Но дело, разумеется, не в том, как американские фантасты воспринимают свое «гетто», и не в обиде советских писателей, связавших свою судьбу с научной фантастикой, на мнимую непричастность к «большой литературе». Просто в таком стихийном делении литературы на «главное направление» и «неглавное», на «большую литературу» и «малую» повинно некое объективно присущее современной фантастике качество, некая специфическая ее особенность, из-за которой стихийно возникло особое отношение читателей и особое направление, по которому пошло исследование научной фантастики.
Разного рода опросы читателей показали, что в научной фантастике люди чаще всего ищут ответа на иные вопросы, чем те, что обычно затрагиваются в художественной литературе, — они ждут от фантастики новых идей, гипотез о строении мира, о будущем человечества и пр. А. Громова[23] в одном из своих выступлений отметила, что на читательских конференциях фантастам задают совсем не те вопросы, которые привыкли слышать писатели на обычных встречах с читателями — их реже спрашивают о творческих планах, любимых героях и их прототипах, а чаще о том, возможна ли жизнь на других планетах, не посещали ли нашу Землю братья по разуму, будет ли построена «мыслящая машина» и когда это произойдет и т. п.
В критике же возникла проблема специфики научной фантастики, которая долгое время ощущалась как ключевая, да и сейчас интерес к ней не потерян. Правда, долгое время изучение фантастики и осмысление процессов, в ней происходящих, не выходило за рамки все того же «гетто». Авторами критических работ о фантастике являлись сами писатели-фантасты или их издатели и немногочисленные критики, как правило, тоже не профессионалы, а любители и поклонники фантастики, специалисты в области той или иной естественной науки. Профессиональное, «академическое» литературоведение фантастику игнорировало.
Но как ни относиться к разношерстной критике научной фантастики 20 50-х годов, она создала определенную традицию критической мысли, с которой не могут не считаться и специалисты- литературоведы, обратившиеся к ее изучению. А их теперь уже немало: на Западе это Марджори Никольсон, еще в 40-е годы написавшая исследование по истории и предыстории некоторых наиболее популярных в современной фантастике идей и сюжетов, Дарко Сувин, Марк Хиллегас, Роберт Филмус, Томас Кларсон, Дэвид Кэттерер и др.; в Советском Союзе — Ю. Кагарлицкий, Е. Брандис, А. Бритиков.

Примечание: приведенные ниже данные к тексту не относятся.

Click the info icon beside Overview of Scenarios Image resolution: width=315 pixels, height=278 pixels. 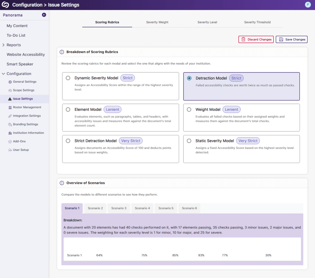[x=62, y=183]
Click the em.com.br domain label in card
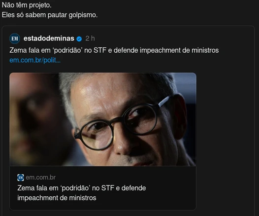This screenshot has width=259, height=216. 41,178
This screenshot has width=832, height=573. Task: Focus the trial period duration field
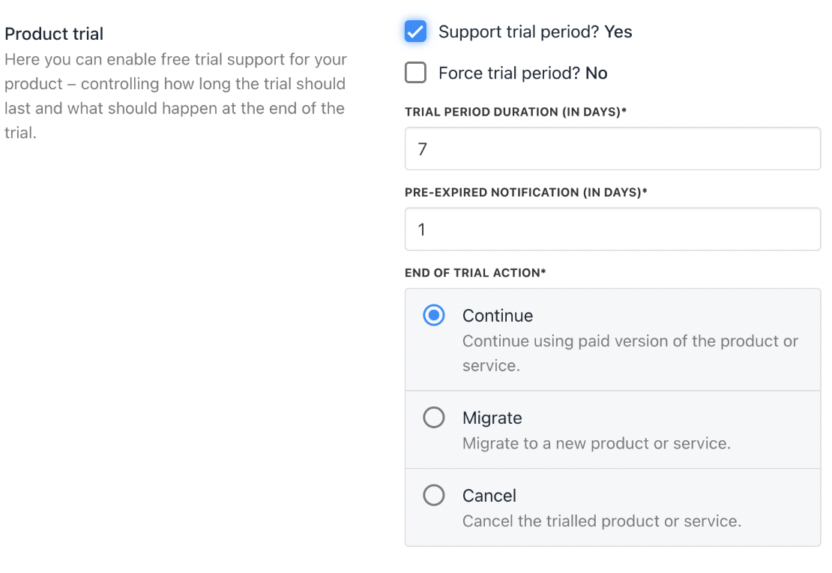click(x=612, y=149)
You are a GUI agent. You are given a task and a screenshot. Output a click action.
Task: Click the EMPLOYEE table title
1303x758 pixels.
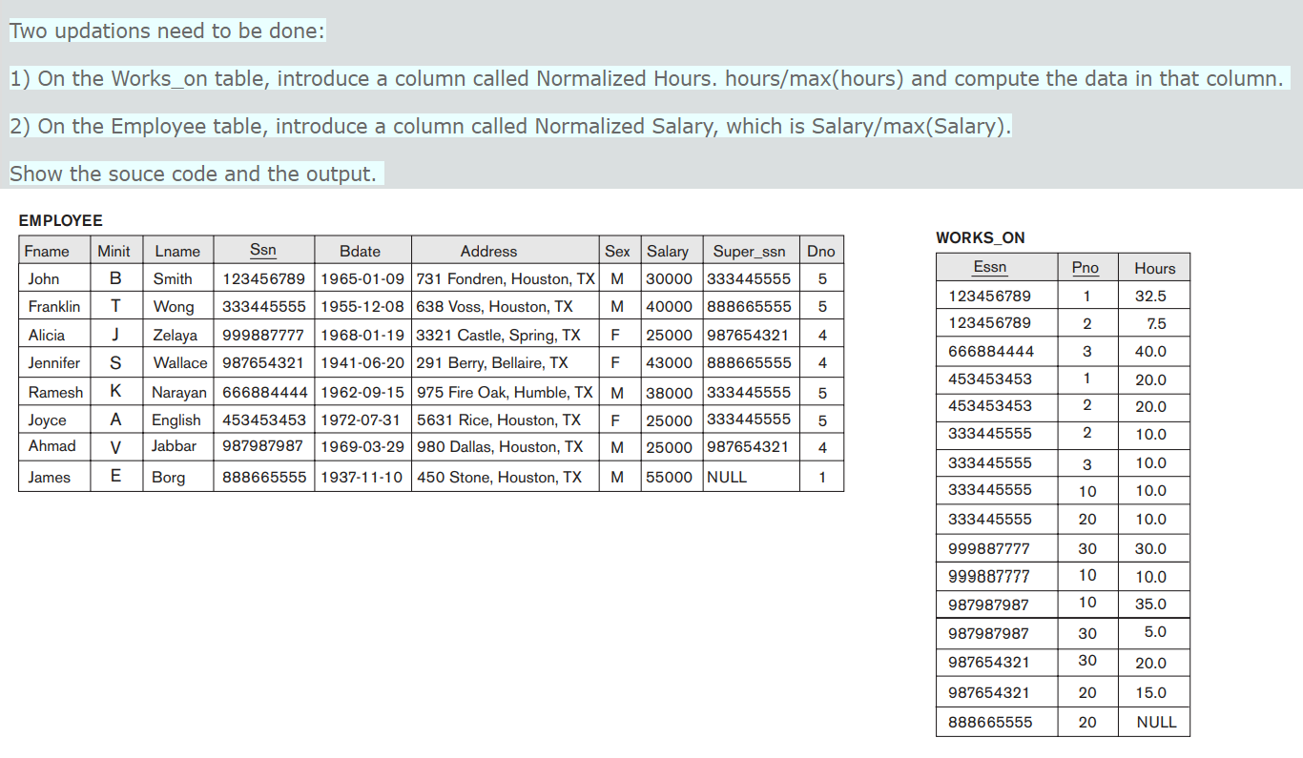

По проблемам современной фантастики защищен уже целый ряд диссертаций, написаны книги. Однако многие вопросы, связанные с трансформацией обычной, «нормальной» фантастики в научную фантастику, сохраняют свою остроту. На вопрос «Что такое научная фантастика?» ответ все еще не найден, о чем говорят хотя бы названия исследовательских и критических работ многих авторов. Ю. Кагарлицкий называет свою книгу «Что такое фантастика?», Дж. Меррил, издательница и критик фантастики, дает следующее название своей большой статье: «Что вы имеете в виду: Наука? Беллетристика?»[24] А Бейли выносит в заглавие своей статьи даже вопрос, «является ли научная фантастика искусством»[25].